Iron sulfate-reinforced hydrogel reactors with glucose deprivation, serial reactive oxygen species generation, ferroptosis induction, and photothermal ablation for cancer therapy

•Iron sulfate-reinforced injectable hydrogels for cancer therapy were fabricated.•Glucose oxidase in hydrogel may decompose glucose and supply H2O2.•Iron sulfate in hydrogel can provide hydroxyl radical and ferroptosis in cancer cells.•Polydopamine and iron ion-catechol coordination can be used for photothermal therapy.•Multiple modalities-embodied hydrogel reactor may be used for local cancer therapy. Glucose deprivation, hydroxyl radical generation, photothermal ablation, and ferroptosis induction-installed injectable hydrogel reactor was designed for multiple therapy of localized breast cancer. Iron sulfate (IS) was introduced to hydrogel reactor network for coordination with catechol groups of hyaluronic acid-catechol (HC) conjugate, photothermal conversion by reaction with catechols, Fenton-reaction-related hydroxyl radical production, and ferroptosis induction of cancer cells. Glucose oxidase (GOx) was incorporated in hydrogel reactor for the decomposition of glucose and production of H2O2. Following curing strategies were elaborately organized in the one-pot hydrogel reactor structure: i) starvation of cancer cells and self-supply of H2O2 by GOx, ii) hydroxyl radical generation (from H2O2) and ferroptosis induction by IS, and iii) photothermal therapy by catechol polymerization and iron ion-catechol binding.

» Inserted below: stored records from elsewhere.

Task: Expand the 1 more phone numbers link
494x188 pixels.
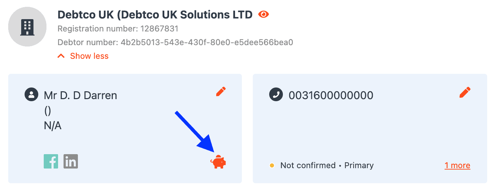Action: 457,165
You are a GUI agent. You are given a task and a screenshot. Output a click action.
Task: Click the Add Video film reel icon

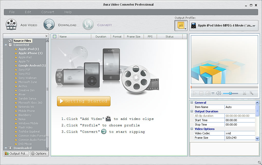11,24
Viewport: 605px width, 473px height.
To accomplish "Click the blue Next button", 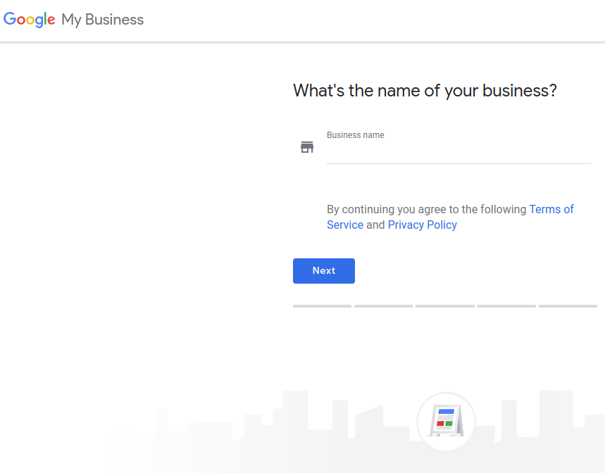I will [x=324, y=270].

Exquisite arrangement of therapeutic modalities in HC-based hydrogel network by local injection to breast cancer was applied in this study. Also, the rheological properties of HC hydrogel were tuned by pH adjustment for endowing immediate and uniform gelation features, injection through single syringe, shear-thinning behaviors, and self-healing characteristics. It is expected that fabricated hydrogel reactor system can be used efficiently and safely for curing cancers following its local injection.